All across America, parents, teachers, and local school districts have been having conversations about how best to accommodate the dignity, privacy, and safety concerns of students who identify as transgender while also addressing the dignity, privacy, and safety concerns of other students. Schools found win-win solutions, such as the creation of single-occupancy restrooms and changing facilities for students who identify as transgender while retaining girls’ and boys’ rooms for biological girls and boys, but activists attacked these commonsense compromise policies as “transphobic.”
Parents, teachers, principals, and school administrators, in conjunction with students, tried to find win-win solutions for all of the parties involved and came up with appropriately nuanced proposals. These proposed solutions existed long before the recent surge in high-profile media attention on transgender issues, and details were being worked out at the local level without generating much controversy.
Schools facing this issue were sensitive to the feelings of embarrassment and discomfort that students who identify as transgender would face were they to be required to share bathrooms or locker rooms with persons of the same biological sex. At the same time, they recognized that students of the other biological sex also had dignity, privacy, and safety concerns of their own.

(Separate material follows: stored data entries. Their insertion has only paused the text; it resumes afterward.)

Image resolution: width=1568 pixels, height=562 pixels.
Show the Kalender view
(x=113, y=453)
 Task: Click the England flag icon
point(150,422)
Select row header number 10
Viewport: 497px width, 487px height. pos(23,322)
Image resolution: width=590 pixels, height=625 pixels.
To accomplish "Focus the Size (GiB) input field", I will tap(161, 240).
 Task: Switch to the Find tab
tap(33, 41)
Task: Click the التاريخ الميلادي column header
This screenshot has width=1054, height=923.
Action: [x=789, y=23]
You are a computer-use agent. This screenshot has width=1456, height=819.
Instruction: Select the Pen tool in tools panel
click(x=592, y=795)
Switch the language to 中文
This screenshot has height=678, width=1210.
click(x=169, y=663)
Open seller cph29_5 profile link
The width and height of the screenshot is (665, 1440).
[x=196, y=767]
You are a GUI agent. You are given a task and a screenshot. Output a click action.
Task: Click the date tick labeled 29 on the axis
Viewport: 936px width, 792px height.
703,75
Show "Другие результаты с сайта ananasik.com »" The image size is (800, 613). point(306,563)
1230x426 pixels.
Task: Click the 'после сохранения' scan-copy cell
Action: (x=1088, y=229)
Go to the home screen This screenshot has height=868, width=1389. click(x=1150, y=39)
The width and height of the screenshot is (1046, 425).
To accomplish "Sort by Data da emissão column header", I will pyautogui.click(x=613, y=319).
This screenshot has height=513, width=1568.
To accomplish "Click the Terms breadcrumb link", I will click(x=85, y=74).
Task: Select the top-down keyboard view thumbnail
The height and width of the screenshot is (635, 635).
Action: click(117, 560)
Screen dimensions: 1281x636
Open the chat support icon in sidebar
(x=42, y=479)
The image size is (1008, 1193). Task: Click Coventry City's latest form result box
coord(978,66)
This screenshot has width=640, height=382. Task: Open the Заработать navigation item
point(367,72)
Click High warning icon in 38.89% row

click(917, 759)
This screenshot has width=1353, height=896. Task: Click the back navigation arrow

The solution that schools generally settled upon was to give the student who identified as transgender limited access to other facilities—such as faculty facilities, the teacher’s lounge, or the faculty locker room—or to provide single-occupancy restrooms for any student that did not feel comfortable using a multiple-occupancy intimate facility. They found a way to accommodate both the student who identified as transgender and the rest of the students. These nuanced solutions addressed all involved and reflected their dignity, privacy, and safety concerns.
The whole idea of gender identity has caused a number of issues in our schools today. Biological boys who identify as girls playing in sports for girls is one of the major issues. This has proven to put biological girls at a severe disadvantage. How would you propose to handle this issue?
The second major problem is having biological boys who identify as girls use the girls’ locker and restrooms. As a father of girls, this would not be acceptable to me. How do you think schools should handle this issue?